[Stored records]
================

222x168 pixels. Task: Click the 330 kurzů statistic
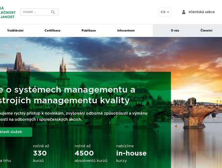click(x=40, y=153)
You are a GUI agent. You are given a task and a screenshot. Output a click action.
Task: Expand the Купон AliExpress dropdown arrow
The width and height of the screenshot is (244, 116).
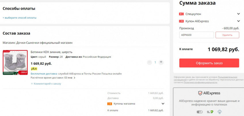(x=238, y=21)
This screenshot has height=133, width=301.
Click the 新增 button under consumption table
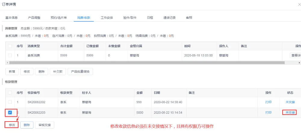[x=12, y=71]
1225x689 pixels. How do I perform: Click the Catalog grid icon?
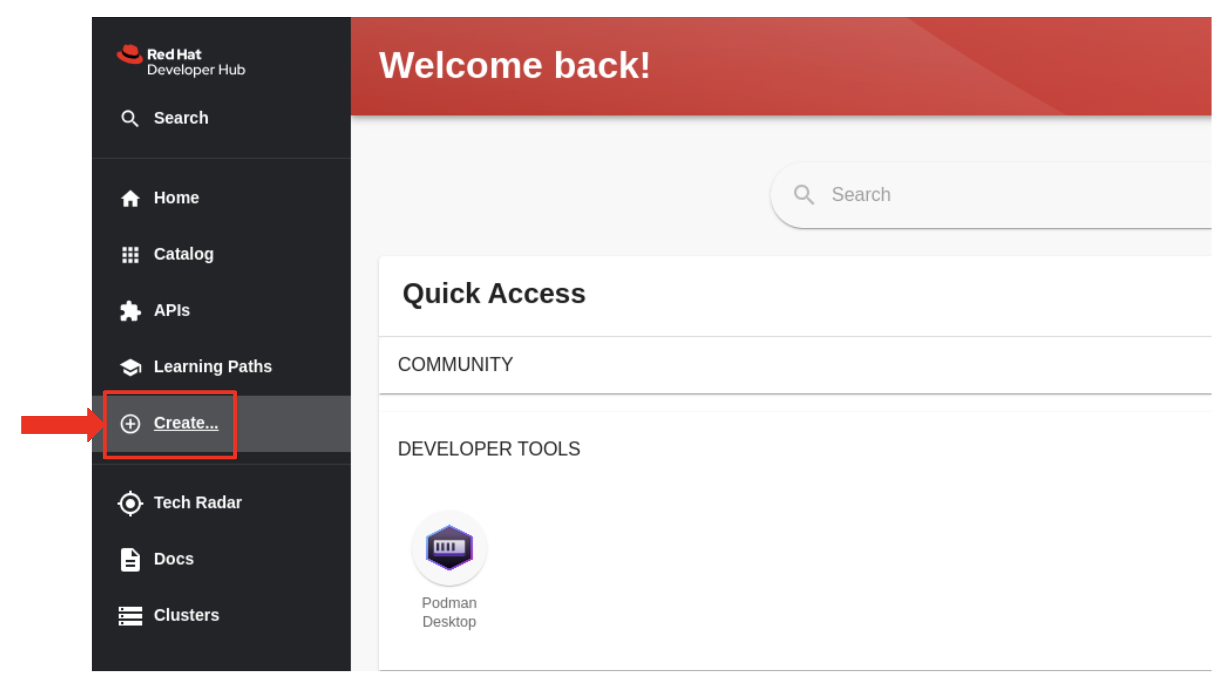(x=130, y=254)
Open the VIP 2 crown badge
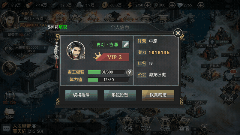The width and height of the screenshot is (240, 135). coord(112,57)
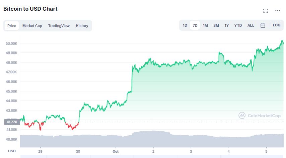Image resolution: width=286 pixels, height=158 pixels.
Task: Switch to the Price tab
Action: click(x=12, y=26)
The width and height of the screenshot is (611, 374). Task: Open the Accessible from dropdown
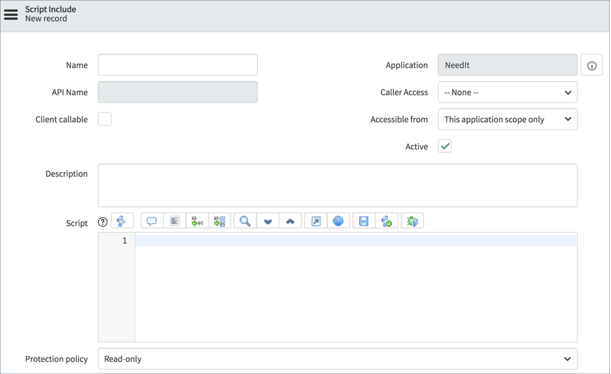(507, 119)
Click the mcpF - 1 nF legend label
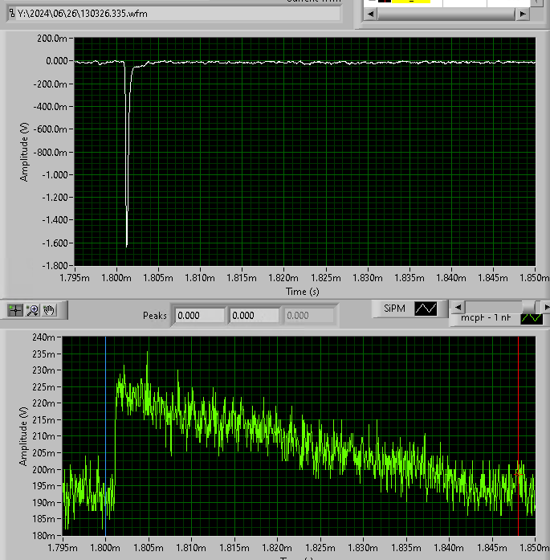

================

* WORK TO BE COMPLETED
Your answer should be every line above, written out exactly, with no pictures.

* ANSWER TO THE EXERCISE
222x168 pixels. Task: Click the 330 kurzů statistic
click(x=40, y=153)
You are a GUI agent. You are given a task and a screenshot. Output a click action.
Task: Expand the Купон AliExpress dropdown arrow
The width and height of the screenshot is (244, 116).
(x=238, y=21)
This screenshot has height=133, width=301.
Click the 新增 button under consumption table
[x=12, y=71]
1225x689 pixels. How do I perform: Click the Catalog grid icon?
(x=130, y=254)
Open the VIP 2 crown badge
The width and height of the screenshot is (240, 135). coord(112,57)
Image resolution: width=286 pixels, height=158 pixels.
Task: Switch to the Price tab
Action: click(x=12, y=26)
The width and height of the screenshot is (611, 374). Task: Open the Accessible from dropdown
(507, 119)
Click the mcpF - 1 nF legend label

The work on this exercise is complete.